Your Listed Beneficiaries Trump Your Will

Many people are tempted to think that once the will is made, the work is done. Everything is set up. However, it’s important to realize that listed beneficiaries trump wills. No matter how explicit you are in your will, and no matter how many witnesses sign, if the beneficiary on a life insurance policy or retirement account are different, it’s the listed beneficiary that gets the money.

When you experience a major life change, it’s important to review your beneficiary information, and change it to reflect your desires. Many people forget to change beneficiaries on retirement accounts and life insurance policies when a spouse dies or when there is a divorce. However, this is a mistake. Your listed beneficiary will receive the money, no matter what your will says. As you create your will, make sure to review your beneficiaries to make sure that everything matches up the way you want it to.

Pay Attention to Bank Accounts

Another tricky point is the bank account. Sometimes, when you open an account, you are able to designate someone to receive your money. This is known as “transferable on death.” When you designate someone, this information also supersedes the will. You should also realize that some banks don’t even have this option. If you die, the account will go to probate. For accounts that aren’t transferable on death, it might be advisable to open a joint account so that your spouse can access the money without extra expense.

Changing Your Beneficiaries

In most cases, it’s possible to change your beneficiary by filling out the proper paperwork. Each organization has its own processes for changing beneficiaries, so you should contact the company to find out what those are. In many cases, though, all you need to do is fill out a form and send it in. After you have gone through the steps necessary for changing a beneficiary, follow up and check to make sure the switch has been made. Verify that your wishes are being followed.

If you care about what happens to your assets after you pass on, it’s important to make your wishes known. A good estate plan, including a will, can help you ensure that your desires are followed. However, you shouldn’t forget about your beneficiaries. Double check to make sure that your beneficiaries match your will.


  1. Erica Austman

    Is it not true that you can create a designation in your will to amend your life insurance beneficiaries? And that will trump the life insurance policy?

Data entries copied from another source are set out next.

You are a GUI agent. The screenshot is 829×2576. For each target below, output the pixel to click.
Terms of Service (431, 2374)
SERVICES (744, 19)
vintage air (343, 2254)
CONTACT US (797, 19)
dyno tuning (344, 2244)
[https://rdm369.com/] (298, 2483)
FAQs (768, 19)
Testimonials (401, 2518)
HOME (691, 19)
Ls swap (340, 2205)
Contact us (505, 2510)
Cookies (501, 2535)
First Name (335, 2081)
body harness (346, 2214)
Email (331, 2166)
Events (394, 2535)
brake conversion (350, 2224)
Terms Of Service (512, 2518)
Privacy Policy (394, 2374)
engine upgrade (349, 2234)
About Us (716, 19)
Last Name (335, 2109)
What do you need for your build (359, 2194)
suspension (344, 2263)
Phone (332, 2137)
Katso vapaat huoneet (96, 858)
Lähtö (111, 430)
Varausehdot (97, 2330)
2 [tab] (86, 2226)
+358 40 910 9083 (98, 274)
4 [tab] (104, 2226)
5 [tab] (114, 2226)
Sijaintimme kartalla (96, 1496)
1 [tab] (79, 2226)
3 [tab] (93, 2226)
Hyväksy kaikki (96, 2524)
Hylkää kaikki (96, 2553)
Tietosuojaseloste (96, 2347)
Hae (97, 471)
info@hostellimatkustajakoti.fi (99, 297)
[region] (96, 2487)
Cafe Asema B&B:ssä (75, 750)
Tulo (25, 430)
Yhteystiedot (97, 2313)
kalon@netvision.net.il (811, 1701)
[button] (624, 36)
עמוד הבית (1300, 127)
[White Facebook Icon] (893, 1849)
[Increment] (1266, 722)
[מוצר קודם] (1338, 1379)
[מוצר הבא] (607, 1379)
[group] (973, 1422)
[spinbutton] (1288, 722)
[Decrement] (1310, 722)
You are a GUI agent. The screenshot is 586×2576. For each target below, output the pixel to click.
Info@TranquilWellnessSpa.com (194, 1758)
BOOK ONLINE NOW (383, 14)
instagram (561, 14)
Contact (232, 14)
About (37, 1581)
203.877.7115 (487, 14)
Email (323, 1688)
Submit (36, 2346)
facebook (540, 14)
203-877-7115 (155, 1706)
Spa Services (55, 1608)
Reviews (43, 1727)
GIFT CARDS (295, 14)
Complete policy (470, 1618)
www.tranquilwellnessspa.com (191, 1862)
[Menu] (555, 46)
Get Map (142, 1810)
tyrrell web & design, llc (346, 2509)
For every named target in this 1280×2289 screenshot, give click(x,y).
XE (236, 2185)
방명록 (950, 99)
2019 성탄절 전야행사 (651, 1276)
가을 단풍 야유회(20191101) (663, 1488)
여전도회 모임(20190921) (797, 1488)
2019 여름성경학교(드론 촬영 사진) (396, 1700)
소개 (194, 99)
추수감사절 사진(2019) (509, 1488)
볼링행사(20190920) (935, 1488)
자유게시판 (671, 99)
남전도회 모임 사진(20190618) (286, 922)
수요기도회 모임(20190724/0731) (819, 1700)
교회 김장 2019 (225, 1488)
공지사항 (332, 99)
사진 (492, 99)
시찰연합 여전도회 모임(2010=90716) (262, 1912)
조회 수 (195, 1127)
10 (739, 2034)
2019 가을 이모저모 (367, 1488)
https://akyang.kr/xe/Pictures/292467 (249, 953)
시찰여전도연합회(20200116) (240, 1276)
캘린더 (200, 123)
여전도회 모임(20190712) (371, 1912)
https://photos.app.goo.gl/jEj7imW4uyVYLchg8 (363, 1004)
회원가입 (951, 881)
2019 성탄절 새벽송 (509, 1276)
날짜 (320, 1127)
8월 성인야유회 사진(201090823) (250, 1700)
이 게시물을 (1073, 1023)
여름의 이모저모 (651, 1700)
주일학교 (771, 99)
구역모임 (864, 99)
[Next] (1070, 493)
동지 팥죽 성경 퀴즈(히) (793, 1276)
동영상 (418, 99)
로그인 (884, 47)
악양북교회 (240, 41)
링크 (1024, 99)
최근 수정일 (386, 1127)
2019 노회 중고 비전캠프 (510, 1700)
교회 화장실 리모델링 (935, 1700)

    My father died recently and changed his beneficiaries at the last minute on his death bed. He was aware of what he was doing. It has created a mess for us kids, it will affect his life insurance as he specifically stated all of the policies owned by him.

    Please advise.

    Thank you,

    • Kyle

      A later designation revokes an earlier designation. Considered a testamentary disposition, can be made in a will.

  2. Rob Heaver

    My wife is my designated beneficiary on my registered investment accounts. I’m thinking of adding my 3 siblings as additional beneficiaries, all at 0%. My intent is that if I pre decease my wife, she will get all the investment; but, if we should die together, my siblings will get equal shares of the investments without having to pay estate probate on these investments. Would this strategy work?

  3. Lorraine

    If you are named on a life insurance policy, but the will was updated 4 months prior to the death of the person who took out the insurance policy, who gets paid out?